Web

How Much Does a Website Cost in Australia? (2026)

Web designer sketching website layouts at a studio desk

In Australia, a website costs anywhere from a few hundred dollars to well over $50,000. A DIY template site is the cheapest, a small-business custom site commonly runs $5,000 to $15,000, an eCommerce store $10,000 to $40,000, and a large custom build higher again. The honest answer is that the real number depends on what the site has to do.

How much does a website cost?

There is no single sticker price, and anyone who quotes a flat figure before asking what the site is for is guessing. The cost of a website tracks one thing above all: the job it has to do. A one-page brochure for a sole trader and a 200-product online store are both “a website”, but they sit at completely different price points.

Ranges are still useful, as long as you treat them as typical rather than fixed. Below we break the market into the four kinds of site most businesses actually buy, then explain what drives the number, the real tradeoff between a template builder and a custom build, and why the cheapest option often turns out to be the most expensive.
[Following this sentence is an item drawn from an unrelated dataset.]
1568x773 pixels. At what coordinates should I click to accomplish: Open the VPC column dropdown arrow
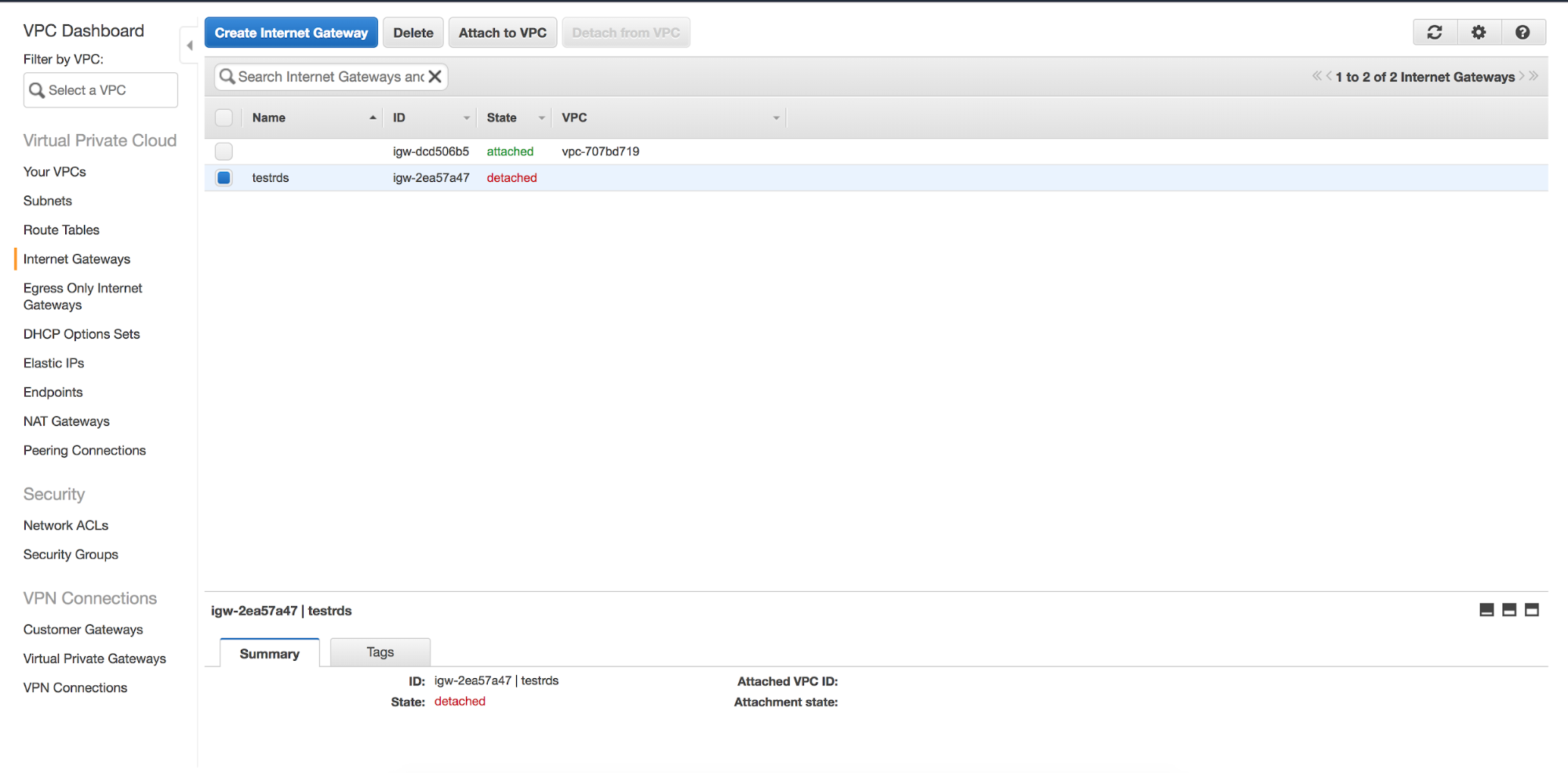coord(776,118)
Web designer arranging website wireframe sketches on a desk

Website cost by type

The fastest way to make sense of website cost is to split it by the type of site, because each type carries a different amount of work. These are typical Australian ranges, not quotes.

DIY template site: a few hundred dollars a year

Builders like Wix, Squarespace and Shopify let you assemble a site yourself from templates. You pay a monthly or yearly subscription, usually a few hundred to around a thousand dollars a year once you add a domain and a paid plan. There are no design or build fees because you do that work. For a brand-new sole trader who just needs a presence online, this is a sensible place to start. The real cost is your time, and the ceiling is low: these sites are hard to make genuinely fast, and you are limited to what the template allows.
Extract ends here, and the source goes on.